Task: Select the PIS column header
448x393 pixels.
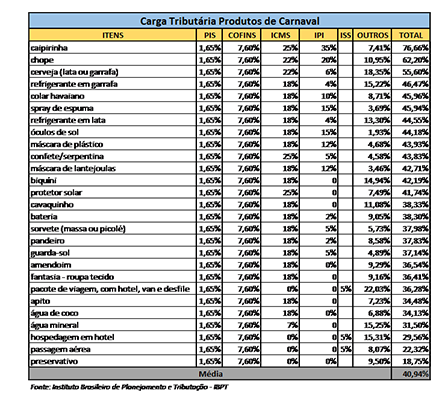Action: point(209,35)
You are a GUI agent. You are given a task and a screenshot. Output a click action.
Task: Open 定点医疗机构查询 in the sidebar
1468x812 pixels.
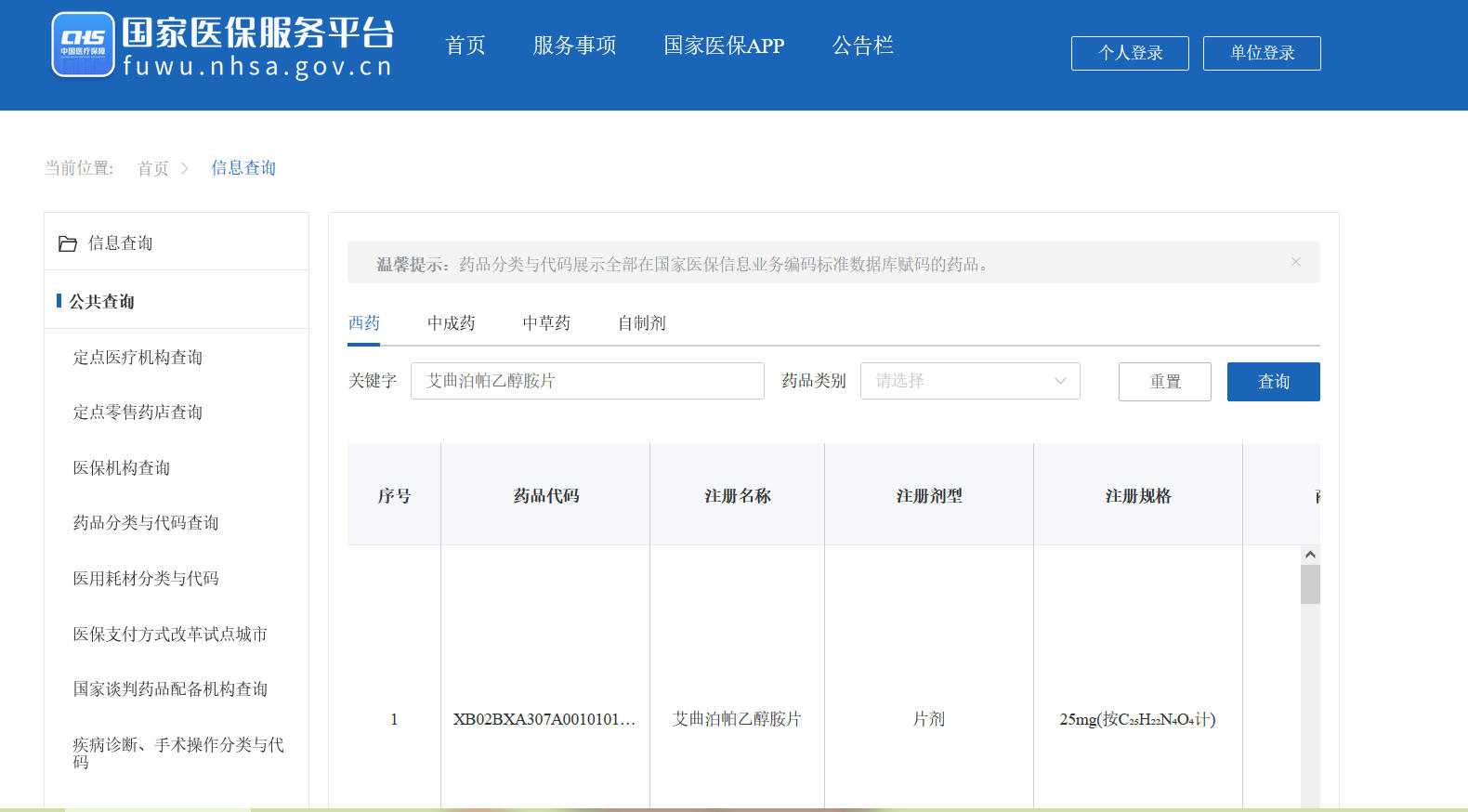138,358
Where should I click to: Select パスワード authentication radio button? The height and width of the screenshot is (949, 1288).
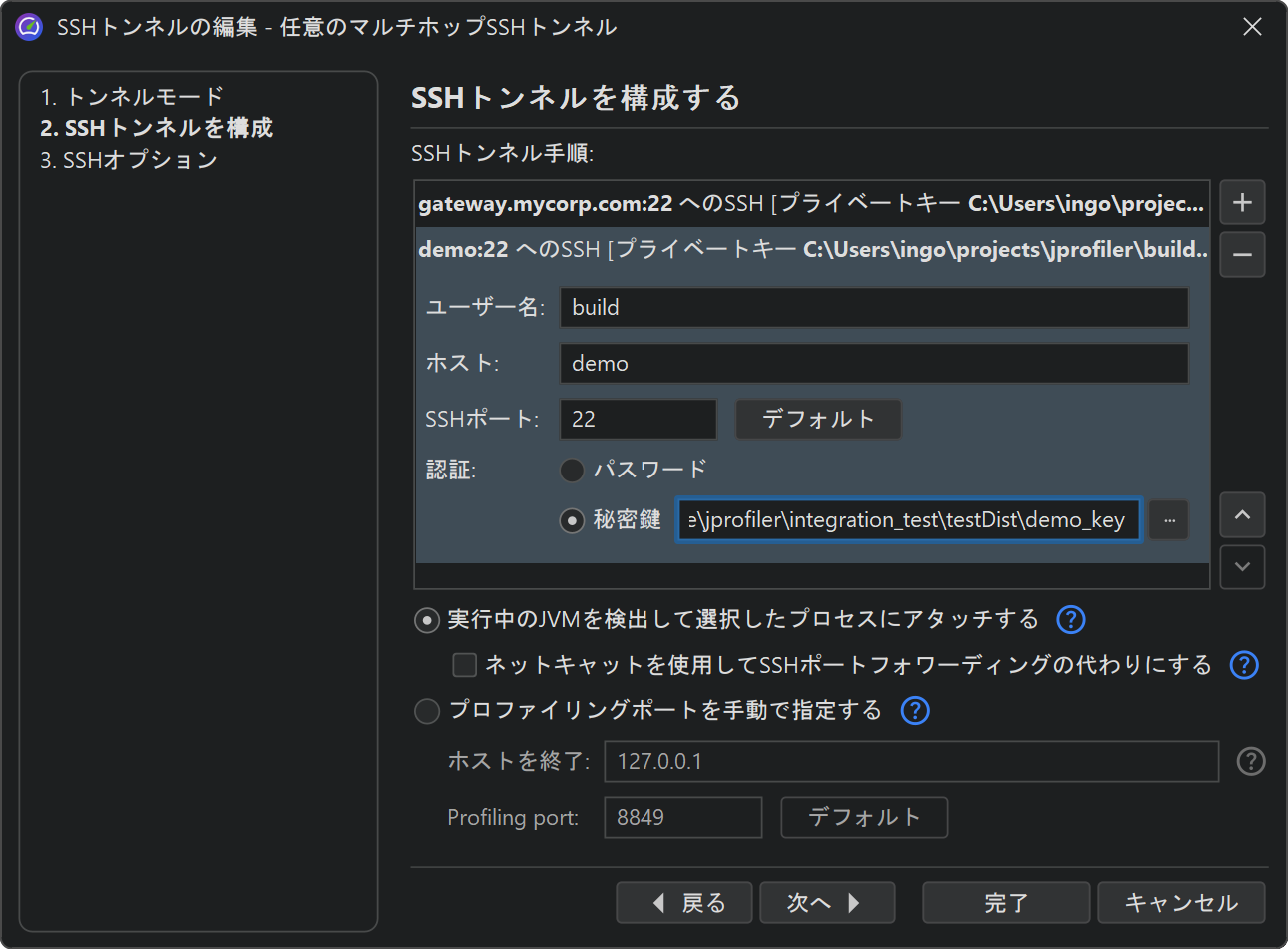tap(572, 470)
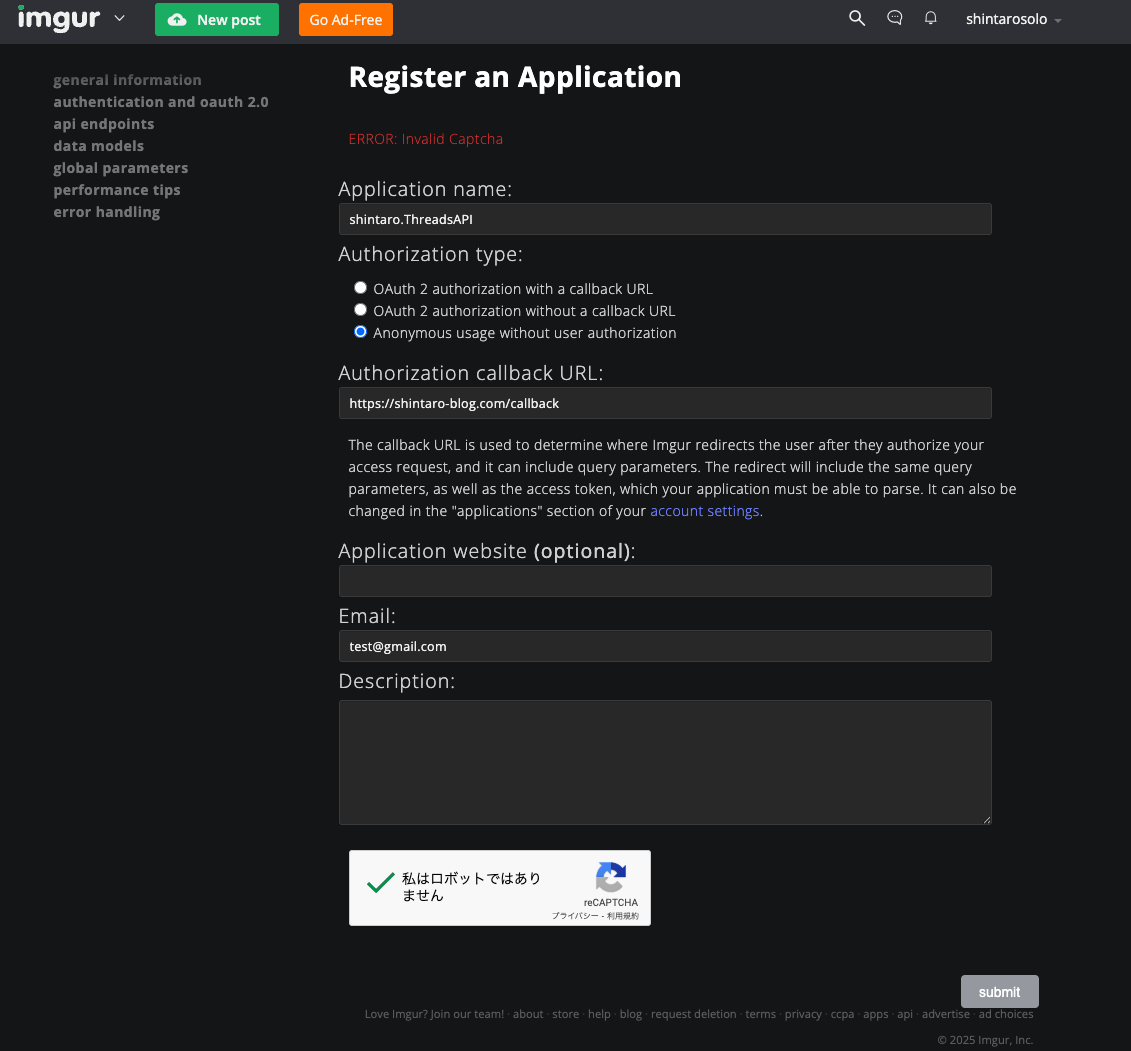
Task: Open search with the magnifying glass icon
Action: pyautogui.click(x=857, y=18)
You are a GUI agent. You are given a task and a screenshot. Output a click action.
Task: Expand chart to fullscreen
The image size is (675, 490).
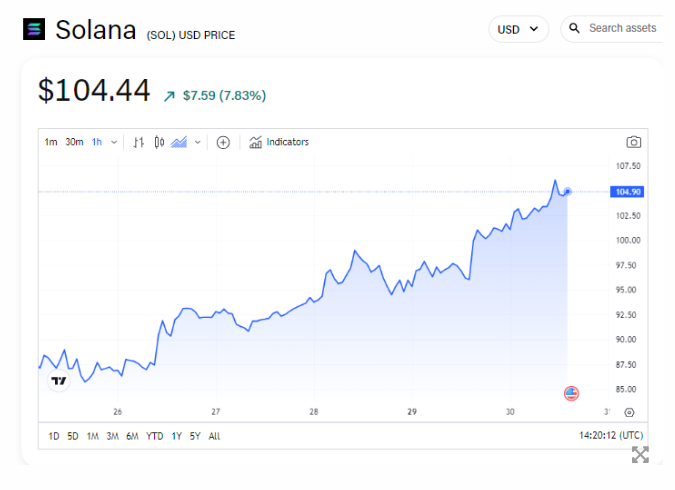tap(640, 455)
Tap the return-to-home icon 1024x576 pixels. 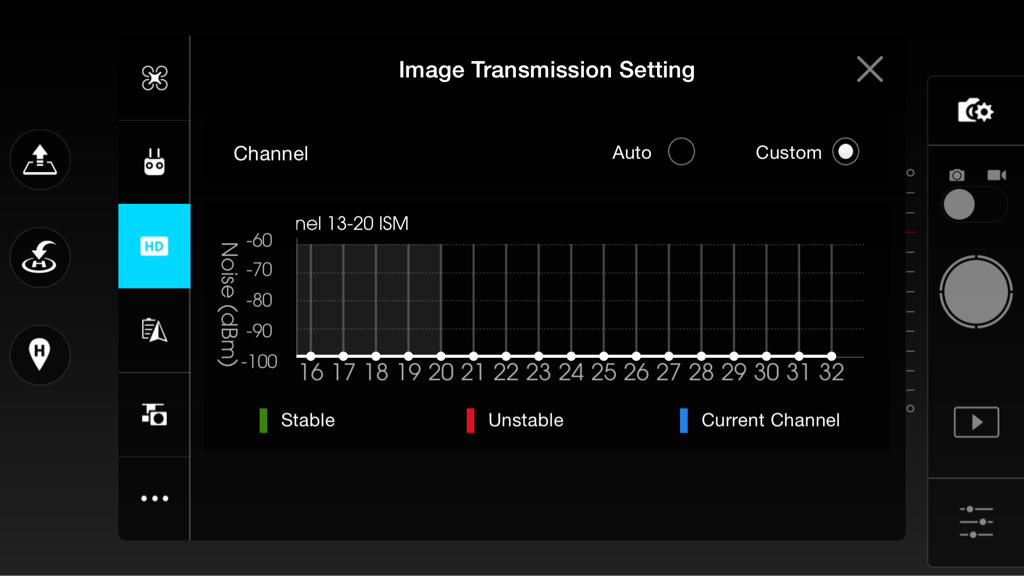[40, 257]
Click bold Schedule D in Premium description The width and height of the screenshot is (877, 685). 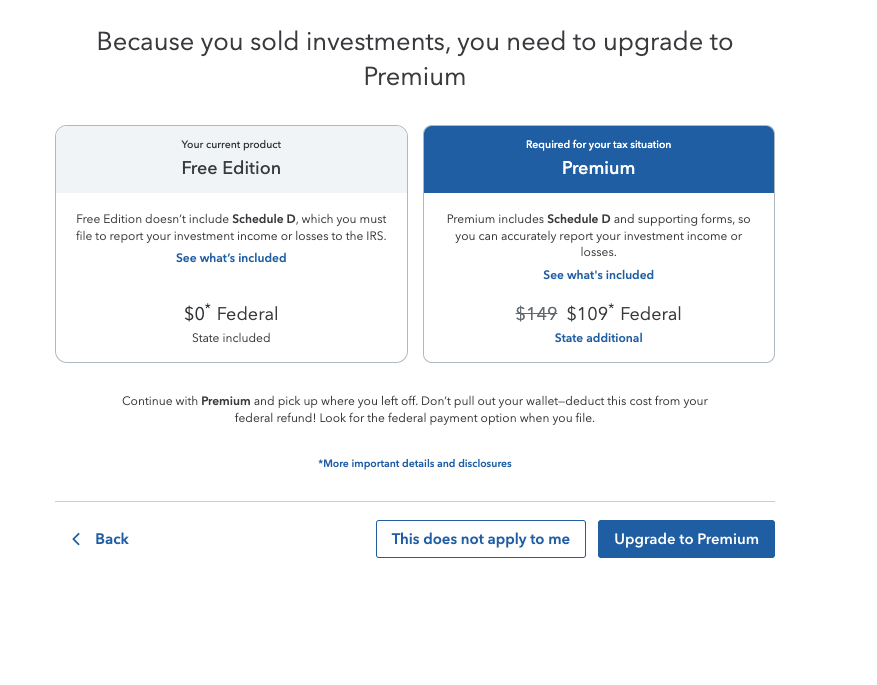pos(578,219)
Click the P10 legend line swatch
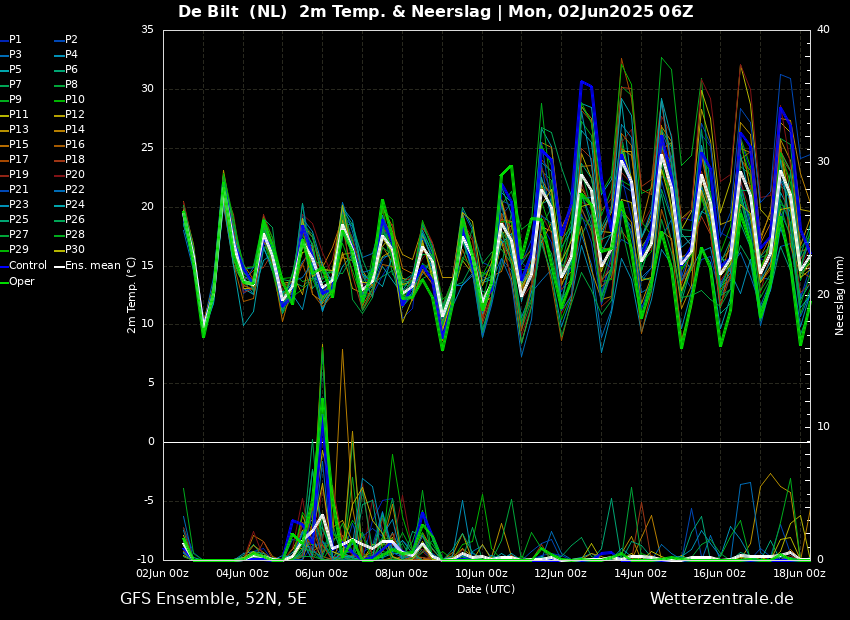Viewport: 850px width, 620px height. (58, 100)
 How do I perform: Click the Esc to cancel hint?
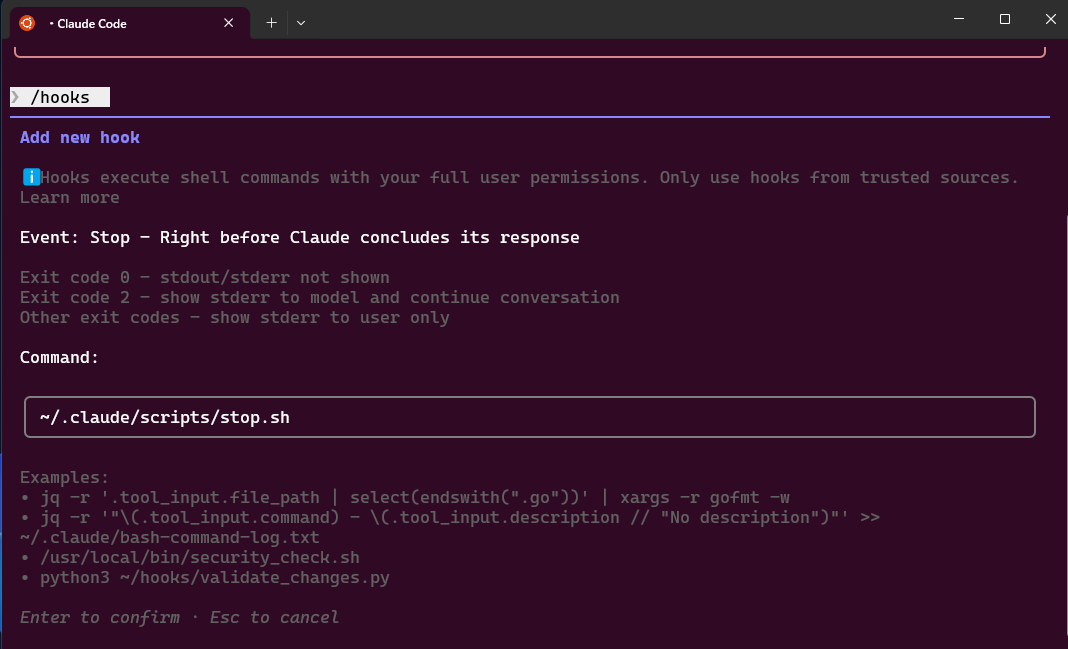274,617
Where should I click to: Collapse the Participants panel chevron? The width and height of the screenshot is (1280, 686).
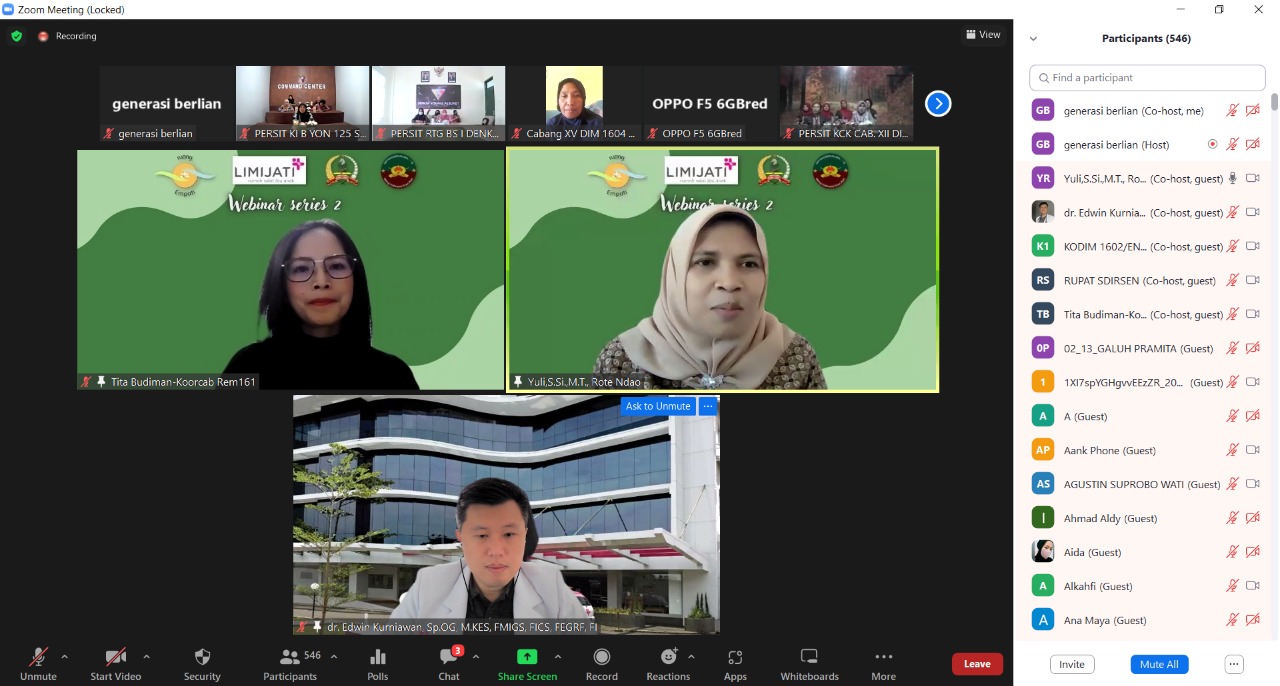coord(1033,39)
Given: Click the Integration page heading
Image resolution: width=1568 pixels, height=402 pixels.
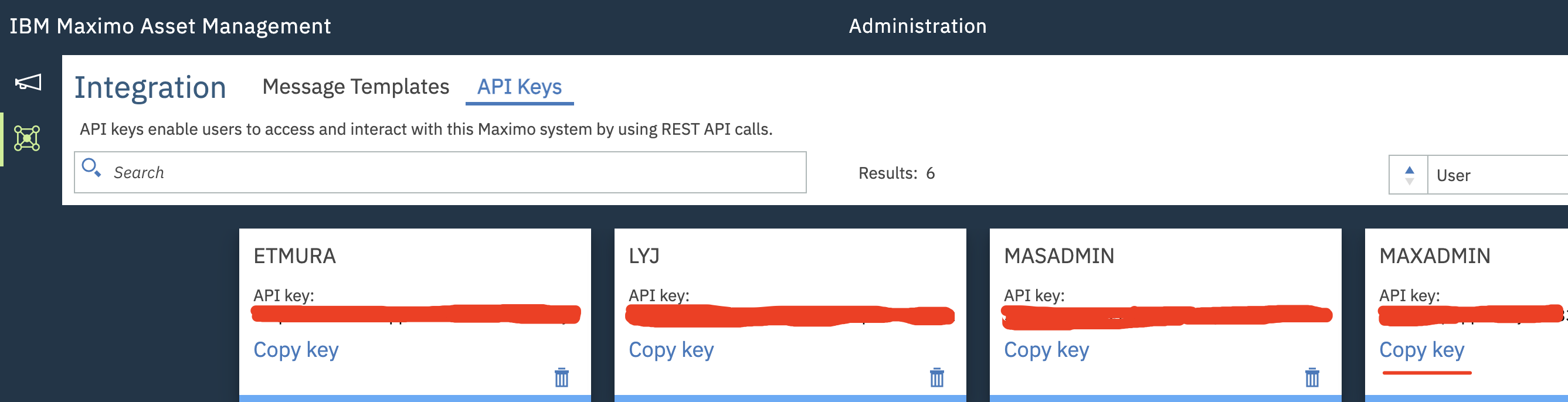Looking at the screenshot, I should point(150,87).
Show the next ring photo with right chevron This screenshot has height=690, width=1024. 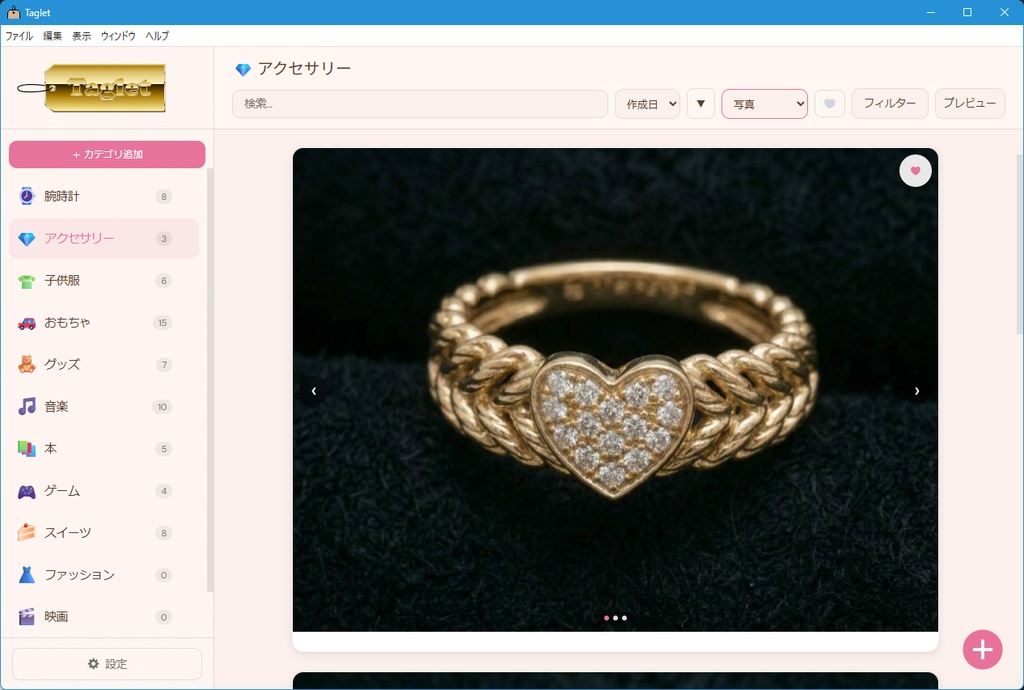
####
* [Task to carry out]: Omit all pictures and write out, exactly, only the lines from the line containing "Image resolution: width=1568" through the last line of the entries above.

* [Result]:
Image resolution: width=1568 pixels, height=402 pixels.
Looking at the screenshot, I should point(150,87).
Show the next ring photo with right chevron This screenshot has height=690, width=1024. 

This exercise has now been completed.